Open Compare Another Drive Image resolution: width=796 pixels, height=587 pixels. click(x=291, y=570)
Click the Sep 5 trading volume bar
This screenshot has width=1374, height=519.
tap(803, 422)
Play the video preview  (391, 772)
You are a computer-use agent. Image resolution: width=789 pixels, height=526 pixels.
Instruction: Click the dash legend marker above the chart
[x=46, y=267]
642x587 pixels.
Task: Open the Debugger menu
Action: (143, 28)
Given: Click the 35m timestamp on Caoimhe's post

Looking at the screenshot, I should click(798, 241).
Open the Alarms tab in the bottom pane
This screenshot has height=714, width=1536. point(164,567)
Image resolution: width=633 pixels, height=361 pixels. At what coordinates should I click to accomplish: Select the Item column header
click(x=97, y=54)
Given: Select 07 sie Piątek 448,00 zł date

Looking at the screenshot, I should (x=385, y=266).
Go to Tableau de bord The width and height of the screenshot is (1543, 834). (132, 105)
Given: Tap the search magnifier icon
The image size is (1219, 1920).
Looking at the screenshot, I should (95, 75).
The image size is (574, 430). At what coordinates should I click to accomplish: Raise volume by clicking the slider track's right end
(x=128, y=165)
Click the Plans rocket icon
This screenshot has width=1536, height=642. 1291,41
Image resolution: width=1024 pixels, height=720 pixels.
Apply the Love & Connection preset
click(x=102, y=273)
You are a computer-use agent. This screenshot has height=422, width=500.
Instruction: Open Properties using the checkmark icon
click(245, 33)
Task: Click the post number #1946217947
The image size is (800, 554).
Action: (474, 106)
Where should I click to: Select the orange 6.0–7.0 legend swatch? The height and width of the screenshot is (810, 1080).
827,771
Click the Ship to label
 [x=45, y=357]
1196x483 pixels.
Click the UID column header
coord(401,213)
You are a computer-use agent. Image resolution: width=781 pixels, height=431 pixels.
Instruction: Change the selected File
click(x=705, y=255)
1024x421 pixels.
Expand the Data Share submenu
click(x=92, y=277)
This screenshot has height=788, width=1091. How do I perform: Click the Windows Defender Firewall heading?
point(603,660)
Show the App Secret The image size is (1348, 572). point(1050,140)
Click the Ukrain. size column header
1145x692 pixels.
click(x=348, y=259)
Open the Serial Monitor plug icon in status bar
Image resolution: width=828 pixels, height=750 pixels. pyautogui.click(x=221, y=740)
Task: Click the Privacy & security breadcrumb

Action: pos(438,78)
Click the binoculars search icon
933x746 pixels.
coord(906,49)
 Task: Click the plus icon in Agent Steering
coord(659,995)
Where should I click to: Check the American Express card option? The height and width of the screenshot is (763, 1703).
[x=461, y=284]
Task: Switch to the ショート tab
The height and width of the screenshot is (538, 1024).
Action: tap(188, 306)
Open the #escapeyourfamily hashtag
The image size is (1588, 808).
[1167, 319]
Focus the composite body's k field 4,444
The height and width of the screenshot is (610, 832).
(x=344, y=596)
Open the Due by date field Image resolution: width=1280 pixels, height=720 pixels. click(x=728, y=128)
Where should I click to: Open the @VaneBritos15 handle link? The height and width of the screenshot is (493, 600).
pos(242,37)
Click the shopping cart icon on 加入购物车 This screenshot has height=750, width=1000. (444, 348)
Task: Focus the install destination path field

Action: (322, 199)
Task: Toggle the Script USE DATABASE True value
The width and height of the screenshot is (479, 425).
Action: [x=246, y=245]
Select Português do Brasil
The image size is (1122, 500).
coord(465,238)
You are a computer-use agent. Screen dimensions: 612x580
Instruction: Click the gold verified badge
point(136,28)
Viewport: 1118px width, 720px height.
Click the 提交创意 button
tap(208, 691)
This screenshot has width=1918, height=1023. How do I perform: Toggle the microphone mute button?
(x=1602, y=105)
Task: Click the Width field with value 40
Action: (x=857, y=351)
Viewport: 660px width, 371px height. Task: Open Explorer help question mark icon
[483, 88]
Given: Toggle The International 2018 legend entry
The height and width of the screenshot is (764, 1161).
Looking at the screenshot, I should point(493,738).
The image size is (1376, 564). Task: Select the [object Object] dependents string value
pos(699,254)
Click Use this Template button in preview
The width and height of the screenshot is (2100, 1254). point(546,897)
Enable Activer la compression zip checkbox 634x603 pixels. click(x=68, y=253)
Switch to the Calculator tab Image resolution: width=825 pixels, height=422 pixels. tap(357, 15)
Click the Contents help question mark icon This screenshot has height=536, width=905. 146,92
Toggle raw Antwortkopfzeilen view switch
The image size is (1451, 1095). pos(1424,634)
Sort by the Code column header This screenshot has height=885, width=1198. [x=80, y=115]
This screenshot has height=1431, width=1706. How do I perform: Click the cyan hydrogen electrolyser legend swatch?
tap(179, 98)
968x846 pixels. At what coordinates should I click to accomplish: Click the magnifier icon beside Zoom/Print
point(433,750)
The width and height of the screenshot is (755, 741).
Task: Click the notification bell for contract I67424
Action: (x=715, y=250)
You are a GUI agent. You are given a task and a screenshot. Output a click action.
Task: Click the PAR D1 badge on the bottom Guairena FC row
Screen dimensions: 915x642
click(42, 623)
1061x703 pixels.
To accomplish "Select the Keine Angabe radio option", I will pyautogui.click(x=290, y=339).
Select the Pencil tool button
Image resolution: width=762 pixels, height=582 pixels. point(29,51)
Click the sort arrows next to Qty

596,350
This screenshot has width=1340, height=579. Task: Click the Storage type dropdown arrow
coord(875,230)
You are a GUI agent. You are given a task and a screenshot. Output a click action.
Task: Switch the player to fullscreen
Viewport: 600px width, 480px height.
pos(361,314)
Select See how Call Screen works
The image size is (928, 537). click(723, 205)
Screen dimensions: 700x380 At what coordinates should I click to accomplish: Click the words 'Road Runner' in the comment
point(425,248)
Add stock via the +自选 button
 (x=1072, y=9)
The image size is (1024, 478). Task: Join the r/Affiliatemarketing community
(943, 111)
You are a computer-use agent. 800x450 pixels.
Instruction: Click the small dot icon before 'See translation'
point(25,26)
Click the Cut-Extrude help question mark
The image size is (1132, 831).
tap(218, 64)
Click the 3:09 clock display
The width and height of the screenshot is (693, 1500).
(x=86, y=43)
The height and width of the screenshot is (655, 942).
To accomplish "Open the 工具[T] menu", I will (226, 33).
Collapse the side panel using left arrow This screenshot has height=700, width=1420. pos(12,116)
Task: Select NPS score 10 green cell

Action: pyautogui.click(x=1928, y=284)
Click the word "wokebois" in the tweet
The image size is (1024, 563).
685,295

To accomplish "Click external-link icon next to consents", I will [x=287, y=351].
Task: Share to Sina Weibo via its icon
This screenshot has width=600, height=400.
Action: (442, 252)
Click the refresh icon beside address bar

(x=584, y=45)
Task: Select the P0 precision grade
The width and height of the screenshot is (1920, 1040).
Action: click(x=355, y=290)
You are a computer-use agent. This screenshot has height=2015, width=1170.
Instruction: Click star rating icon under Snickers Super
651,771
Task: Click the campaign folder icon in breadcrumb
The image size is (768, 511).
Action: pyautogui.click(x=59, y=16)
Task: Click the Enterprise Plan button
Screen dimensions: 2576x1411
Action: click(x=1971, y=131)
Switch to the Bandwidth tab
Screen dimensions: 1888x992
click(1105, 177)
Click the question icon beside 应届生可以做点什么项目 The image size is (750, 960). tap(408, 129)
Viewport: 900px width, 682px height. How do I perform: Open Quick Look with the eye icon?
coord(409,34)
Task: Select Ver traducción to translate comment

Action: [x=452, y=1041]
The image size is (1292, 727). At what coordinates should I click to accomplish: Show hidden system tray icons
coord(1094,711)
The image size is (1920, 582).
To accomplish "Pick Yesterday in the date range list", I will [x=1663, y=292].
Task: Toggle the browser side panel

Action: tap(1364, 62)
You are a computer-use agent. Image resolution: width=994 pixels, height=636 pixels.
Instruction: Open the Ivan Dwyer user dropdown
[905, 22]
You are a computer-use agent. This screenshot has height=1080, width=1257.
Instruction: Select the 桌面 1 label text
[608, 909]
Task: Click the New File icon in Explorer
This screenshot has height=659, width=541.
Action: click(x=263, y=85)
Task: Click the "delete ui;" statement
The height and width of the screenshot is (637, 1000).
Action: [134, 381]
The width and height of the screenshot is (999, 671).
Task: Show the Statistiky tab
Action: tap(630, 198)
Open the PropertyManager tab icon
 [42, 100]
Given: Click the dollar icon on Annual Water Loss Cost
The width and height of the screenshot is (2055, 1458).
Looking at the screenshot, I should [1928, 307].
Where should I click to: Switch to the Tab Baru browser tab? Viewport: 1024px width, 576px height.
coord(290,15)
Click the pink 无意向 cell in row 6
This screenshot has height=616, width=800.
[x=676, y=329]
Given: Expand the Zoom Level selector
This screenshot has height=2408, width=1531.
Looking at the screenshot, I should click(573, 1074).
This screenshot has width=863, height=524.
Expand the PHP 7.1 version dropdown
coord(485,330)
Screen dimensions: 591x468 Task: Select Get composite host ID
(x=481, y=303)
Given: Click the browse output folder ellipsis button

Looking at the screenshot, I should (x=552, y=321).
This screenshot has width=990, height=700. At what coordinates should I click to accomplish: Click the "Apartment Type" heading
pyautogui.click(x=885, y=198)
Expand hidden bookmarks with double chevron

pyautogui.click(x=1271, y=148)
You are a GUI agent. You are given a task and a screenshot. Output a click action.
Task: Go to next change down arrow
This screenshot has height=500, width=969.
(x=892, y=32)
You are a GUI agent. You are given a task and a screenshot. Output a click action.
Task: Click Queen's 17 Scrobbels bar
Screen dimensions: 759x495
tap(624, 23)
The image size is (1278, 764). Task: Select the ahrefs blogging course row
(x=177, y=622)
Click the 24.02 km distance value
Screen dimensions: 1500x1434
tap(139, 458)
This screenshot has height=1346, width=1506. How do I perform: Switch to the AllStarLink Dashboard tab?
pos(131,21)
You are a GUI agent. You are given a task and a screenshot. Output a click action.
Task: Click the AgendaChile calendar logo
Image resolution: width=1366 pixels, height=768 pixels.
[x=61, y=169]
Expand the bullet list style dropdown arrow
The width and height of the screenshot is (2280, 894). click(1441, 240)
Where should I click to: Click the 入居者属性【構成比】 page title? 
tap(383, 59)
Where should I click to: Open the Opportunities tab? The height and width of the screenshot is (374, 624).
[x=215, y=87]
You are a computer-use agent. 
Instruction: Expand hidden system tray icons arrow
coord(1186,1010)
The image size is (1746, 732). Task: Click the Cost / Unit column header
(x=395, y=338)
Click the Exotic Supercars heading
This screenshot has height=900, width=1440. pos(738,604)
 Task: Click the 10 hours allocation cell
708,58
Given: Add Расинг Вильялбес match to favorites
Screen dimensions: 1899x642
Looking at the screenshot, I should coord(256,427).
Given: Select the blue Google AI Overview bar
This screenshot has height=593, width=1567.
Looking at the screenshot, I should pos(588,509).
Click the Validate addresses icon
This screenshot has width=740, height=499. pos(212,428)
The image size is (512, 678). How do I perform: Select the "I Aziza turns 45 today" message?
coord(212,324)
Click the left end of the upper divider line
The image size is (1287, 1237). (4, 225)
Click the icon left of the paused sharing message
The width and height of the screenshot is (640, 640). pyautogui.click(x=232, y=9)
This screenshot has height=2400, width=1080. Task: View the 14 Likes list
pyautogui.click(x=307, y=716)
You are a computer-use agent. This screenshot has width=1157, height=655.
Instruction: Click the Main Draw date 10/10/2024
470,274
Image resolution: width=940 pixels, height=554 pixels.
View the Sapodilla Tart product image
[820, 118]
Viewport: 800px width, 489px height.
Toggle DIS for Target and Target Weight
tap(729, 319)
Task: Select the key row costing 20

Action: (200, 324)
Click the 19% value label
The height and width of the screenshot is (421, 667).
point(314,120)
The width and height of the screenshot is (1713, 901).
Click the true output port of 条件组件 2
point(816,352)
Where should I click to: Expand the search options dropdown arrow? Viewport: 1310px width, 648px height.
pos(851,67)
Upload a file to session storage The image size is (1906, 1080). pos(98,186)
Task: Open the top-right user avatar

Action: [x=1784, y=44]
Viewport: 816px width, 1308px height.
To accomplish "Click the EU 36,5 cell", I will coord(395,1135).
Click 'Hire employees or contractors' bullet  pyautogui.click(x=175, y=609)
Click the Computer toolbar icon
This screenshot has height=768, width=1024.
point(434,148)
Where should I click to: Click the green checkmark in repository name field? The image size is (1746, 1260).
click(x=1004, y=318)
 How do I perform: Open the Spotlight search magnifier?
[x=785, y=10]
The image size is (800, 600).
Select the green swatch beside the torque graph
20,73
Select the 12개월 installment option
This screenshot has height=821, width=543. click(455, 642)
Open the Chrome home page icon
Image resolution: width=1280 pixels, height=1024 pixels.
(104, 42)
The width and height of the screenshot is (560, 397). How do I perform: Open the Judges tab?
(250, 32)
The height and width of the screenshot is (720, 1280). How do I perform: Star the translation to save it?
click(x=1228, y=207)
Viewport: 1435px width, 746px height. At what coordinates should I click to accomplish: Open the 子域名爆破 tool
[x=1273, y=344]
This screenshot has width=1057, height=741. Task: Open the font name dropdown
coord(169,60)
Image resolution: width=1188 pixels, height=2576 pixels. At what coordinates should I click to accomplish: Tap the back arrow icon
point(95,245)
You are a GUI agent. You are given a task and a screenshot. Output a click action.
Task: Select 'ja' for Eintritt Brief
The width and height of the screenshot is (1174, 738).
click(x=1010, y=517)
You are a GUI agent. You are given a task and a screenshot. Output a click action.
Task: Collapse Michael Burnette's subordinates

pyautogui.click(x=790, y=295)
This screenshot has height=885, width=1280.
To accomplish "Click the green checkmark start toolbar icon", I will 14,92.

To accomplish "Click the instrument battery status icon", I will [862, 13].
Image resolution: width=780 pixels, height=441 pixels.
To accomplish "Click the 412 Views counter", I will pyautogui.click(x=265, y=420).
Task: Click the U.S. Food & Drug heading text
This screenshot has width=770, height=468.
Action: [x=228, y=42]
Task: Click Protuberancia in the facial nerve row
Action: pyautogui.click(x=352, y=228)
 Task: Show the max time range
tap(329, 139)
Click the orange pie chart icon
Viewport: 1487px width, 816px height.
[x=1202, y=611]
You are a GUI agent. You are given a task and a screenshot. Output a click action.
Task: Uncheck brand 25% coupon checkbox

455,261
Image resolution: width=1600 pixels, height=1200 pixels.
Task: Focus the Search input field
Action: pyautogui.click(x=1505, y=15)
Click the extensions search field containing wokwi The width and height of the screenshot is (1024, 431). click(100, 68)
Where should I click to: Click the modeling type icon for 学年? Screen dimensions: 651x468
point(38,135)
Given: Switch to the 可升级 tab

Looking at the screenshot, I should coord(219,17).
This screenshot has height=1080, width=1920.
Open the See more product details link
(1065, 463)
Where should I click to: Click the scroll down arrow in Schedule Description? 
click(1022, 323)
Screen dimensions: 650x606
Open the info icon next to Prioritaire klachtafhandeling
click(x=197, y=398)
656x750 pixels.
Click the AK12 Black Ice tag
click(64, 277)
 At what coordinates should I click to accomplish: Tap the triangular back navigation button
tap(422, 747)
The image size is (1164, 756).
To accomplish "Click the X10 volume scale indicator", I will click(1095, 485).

----

The answer must consist of every line in the records above that contains the word "toolbar".

### Exercise output
Click the Computer toolbar icon
To accomplish "Click the green checkmark start toolbar icon", I will 14,92.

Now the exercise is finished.